2004年4月3日(土) 飛行機の中では眠れない

 日記を今日まで更新することができなかったのは、海外に長いあいだ出かけていて不在だったためです。ご迷惑をおかけしました。外国では、やはり思ったとおり面倒だったので、10日間ほどメールを開けるのもあきらめてインターネットから離れた生活をしていました。皆さんへのお返事等も遅れてしまい申し訳ありません。

 しかし、国外をうろうろするのは、いくら慣れていてもやはり緊張を伴なうものです。一番恐かったのは、ワルシャワ-モスクワ間を一人でロシアの航空会社「アエロフロート」に乗って移動したことでしょうか。日本-モスクワ間を飛ぶのとは大違いで、飛行機の機体はかなり古く、外見も中身も飛んでいる間にどこかが壊れてしまっても不思議がないような体裁で、私の座った座席は“常時リクライニング状態”(つまりボタンが壊れているので押したままの状態)で背中はふわふわするし、上の荷物入れは少しの振動ですぐに蓋が開いてしまうし、機内で通じるのはもちろんポーランド語とロシア語のみという感じで(日本人は機内に私一人だけです)、久しぶりに少し緊張しました。(外見はまったく何食わぬ顔を装っていましたが。) まあ無事に着いたから、今こうしてこれを書けたりしているわけです…。皆さんもぜひアエロフロートに一度は乗ってみてください。(けっこう旅慣れている人でも、無条件にこの航空会社を避ける人がまだおられるのです。私は、たぶんもう10回以上は乗っています。)

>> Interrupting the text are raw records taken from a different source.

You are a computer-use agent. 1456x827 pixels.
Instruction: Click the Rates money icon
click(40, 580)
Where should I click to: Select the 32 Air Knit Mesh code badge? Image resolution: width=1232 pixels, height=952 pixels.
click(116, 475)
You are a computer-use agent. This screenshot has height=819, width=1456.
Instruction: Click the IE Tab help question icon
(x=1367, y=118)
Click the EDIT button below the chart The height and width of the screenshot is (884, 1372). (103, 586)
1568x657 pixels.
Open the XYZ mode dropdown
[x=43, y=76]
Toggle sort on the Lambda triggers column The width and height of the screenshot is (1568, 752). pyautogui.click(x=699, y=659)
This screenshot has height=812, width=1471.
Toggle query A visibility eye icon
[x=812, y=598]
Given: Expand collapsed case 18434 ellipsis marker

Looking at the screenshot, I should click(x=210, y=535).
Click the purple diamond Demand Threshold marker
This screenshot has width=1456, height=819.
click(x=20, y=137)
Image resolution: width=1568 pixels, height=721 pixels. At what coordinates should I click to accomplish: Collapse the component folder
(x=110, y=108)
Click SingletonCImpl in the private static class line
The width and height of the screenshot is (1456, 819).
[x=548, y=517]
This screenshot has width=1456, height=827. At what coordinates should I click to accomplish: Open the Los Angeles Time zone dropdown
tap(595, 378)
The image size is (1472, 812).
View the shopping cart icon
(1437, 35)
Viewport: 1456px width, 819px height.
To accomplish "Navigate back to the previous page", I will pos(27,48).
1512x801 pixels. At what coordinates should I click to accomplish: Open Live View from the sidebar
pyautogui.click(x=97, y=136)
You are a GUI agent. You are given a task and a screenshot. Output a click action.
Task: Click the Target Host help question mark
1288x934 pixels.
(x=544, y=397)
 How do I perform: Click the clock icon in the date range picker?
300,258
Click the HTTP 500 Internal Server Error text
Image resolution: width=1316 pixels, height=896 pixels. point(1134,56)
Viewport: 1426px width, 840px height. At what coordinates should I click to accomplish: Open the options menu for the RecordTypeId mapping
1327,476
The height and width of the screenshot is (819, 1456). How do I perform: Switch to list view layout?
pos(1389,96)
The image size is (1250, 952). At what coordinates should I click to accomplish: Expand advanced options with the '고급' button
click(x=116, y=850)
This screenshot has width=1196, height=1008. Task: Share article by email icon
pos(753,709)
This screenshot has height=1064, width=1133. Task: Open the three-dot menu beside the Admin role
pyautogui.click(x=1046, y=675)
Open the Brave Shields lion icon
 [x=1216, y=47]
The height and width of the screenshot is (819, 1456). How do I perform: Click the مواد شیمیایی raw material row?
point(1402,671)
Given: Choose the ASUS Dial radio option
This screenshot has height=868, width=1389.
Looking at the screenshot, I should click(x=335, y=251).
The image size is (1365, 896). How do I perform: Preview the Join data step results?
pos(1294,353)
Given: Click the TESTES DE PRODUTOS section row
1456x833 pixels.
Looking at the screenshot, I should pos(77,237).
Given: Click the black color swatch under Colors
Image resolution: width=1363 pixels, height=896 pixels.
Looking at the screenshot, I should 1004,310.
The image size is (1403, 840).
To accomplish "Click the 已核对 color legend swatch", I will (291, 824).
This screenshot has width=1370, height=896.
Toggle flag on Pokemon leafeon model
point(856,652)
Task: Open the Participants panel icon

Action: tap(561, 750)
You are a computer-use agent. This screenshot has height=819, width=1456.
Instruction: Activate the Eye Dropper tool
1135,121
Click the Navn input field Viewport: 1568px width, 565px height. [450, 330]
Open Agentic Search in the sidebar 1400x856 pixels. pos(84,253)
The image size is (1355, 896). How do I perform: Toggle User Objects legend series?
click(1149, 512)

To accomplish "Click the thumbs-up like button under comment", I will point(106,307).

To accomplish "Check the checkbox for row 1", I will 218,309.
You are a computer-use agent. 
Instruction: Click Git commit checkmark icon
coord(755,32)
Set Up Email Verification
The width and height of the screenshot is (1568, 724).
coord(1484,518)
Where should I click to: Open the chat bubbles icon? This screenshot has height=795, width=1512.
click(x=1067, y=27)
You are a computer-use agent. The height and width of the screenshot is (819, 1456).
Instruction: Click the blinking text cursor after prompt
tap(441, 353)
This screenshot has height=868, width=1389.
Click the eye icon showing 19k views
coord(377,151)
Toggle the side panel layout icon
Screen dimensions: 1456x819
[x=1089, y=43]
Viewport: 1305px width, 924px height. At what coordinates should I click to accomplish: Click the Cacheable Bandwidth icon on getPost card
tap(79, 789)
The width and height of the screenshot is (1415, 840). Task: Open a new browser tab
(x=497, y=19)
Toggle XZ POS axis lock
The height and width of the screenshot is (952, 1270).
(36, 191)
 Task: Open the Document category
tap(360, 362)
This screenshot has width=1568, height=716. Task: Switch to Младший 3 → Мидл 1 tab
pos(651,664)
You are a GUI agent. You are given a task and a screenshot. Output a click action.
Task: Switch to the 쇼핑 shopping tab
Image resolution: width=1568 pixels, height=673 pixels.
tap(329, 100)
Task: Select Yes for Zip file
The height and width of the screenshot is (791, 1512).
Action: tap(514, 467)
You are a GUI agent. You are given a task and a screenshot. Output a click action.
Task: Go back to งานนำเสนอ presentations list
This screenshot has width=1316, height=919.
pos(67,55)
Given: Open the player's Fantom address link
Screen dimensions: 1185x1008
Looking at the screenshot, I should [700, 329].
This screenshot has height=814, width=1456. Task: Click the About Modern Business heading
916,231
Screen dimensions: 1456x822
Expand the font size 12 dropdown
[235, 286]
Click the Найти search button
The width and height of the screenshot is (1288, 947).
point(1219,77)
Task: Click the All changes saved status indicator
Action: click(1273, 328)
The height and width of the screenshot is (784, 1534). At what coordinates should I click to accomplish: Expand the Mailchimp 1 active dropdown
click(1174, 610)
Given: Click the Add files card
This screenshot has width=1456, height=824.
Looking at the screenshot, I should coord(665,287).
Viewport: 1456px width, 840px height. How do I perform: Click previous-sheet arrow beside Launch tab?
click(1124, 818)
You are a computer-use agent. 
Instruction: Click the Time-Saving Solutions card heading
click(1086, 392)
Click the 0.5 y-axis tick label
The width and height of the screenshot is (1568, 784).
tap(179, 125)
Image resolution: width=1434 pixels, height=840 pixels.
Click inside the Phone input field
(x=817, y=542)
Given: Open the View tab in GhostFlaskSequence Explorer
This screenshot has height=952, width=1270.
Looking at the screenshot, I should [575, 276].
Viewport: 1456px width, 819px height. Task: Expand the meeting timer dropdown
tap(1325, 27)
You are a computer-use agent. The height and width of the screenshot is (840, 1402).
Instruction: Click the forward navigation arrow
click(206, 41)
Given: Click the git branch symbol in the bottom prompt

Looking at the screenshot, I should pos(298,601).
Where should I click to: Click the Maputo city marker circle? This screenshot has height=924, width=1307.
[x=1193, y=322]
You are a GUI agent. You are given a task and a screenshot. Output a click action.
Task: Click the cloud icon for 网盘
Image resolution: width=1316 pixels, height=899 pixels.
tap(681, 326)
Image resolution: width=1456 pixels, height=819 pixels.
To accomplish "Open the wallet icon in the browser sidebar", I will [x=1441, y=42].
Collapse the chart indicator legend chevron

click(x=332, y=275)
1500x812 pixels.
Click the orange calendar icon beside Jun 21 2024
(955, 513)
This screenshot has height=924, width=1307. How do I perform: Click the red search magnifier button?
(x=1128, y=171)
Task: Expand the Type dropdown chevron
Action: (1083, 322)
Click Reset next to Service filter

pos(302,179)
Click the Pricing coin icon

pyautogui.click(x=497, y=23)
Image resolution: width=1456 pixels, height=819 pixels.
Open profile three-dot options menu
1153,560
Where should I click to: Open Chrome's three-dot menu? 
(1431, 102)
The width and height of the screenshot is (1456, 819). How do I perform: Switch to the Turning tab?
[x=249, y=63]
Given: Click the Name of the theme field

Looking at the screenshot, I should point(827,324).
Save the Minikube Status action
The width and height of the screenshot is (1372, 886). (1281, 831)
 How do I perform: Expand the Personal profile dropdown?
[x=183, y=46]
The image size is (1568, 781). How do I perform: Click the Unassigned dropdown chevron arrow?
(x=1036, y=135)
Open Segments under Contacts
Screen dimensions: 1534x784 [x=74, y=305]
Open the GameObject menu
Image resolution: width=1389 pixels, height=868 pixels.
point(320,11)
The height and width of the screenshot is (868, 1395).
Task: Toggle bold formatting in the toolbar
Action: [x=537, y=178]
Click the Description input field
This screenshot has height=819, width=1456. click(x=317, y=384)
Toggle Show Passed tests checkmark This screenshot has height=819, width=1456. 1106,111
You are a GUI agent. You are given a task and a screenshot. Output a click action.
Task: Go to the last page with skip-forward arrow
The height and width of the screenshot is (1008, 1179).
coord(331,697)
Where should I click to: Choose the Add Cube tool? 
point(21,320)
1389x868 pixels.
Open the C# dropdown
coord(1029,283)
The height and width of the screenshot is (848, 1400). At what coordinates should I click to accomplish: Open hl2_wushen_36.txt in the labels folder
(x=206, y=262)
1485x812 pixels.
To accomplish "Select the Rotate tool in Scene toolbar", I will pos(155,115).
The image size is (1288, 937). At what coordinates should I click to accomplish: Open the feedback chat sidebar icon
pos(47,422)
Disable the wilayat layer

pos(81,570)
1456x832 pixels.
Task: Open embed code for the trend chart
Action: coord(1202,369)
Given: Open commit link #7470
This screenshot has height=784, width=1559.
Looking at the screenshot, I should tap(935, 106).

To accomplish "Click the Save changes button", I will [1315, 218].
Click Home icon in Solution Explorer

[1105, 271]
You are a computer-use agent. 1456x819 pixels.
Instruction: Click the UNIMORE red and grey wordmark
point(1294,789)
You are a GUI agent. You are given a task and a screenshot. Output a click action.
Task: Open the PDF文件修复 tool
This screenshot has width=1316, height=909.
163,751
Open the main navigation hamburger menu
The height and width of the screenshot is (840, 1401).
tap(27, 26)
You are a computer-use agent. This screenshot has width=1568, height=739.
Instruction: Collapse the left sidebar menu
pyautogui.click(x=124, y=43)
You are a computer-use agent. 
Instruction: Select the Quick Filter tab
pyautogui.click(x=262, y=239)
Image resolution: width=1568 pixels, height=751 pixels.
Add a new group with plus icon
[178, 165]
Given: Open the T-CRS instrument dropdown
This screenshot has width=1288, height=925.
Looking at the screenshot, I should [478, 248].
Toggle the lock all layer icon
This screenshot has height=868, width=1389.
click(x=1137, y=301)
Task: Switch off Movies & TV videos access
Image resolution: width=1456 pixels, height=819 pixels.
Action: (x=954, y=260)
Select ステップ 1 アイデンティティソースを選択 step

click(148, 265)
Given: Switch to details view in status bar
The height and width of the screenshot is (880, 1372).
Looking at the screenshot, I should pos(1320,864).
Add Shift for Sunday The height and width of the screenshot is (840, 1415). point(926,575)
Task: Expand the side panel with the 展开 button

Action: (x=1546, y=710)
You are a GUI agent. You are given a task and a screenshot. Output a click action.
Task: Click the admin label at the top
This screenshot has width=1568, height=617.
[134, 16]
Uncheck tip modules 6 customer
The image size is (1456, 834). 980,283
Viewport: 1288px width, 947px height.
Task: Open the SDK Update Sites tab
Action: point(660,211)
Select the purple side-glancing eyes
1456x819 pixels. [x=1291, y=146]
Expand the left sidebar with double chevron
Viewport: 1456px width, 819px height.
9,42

 しかし、なんと言っても今回の旅行でもメインイベントの一つは、やはり作曲家カプースチンと再会したことです。当初の予定としては、一人で作曲家の自宅を訪ねるはずでしたが、モスクワに到着してすぐカプースチンに電話をすると、いきなり、あの“T氏”が私のモスクワ到着を追うようにして日本からやってきているらしい、と言うのです。知る人ぞ知るカプースチン第一人者の“T氏”ですが、またもや私に内緒でこのような挙動に出るとは! これで日本から訪問に来たカプースチン・ファンが一気に二人になり、場は大いに盛りあがりを見せそうな予感がしてきました。(夜になって、彼が本当に私のホテルを訪ねてきてくれた時は、嬉しさを隠しきれませんでした。)
 翌日の会見は、予定を大幅に越えて、6時間半という時間を一緒に過ごさせていただき、しかもその時間があっという間に過ぎてしまうほど、ものすごく充実した出会いとなりました。詳しくはまたゆっくり語りたいと思いますが、私はカプースチンという作曲家が、この日を境にしてますます好きになってしまったことだけはもう隠せません。(最初から隠してはいなかったが。) 音楽も人間も、もう感動しっぱなしでした。作品への質問(おもに楽譜の校正に関すること)もたまっていたので、できるだけあらゆる曲の指使いについてなどいろいろお訊きしたりしました。また、作曲に対する作曲家の姿勢、実際の作曲はどのようにしているかなどについても、今までよりリアルに想像することができ有意義でした。また、清書されたばかりの「ピアノソナタ第14番」の楽譜を見せてもらったり、最新作Op.121(まだ書きかけ)も初見で弾かせてもらいました。私たちの訪問によって、作曲のための大切な時間をいくらか奪ってしまったことを後悔しながらも、充実した時間をともに過ごさせてもらうことができたことに感謝しました。カプースチンの話題に関してはちょっと長くなりそうなので、興味のある人にだけ、また時と場をあらためてゆっくり話したいと思っています。まずは、早く普通の生活に戻らなければ…。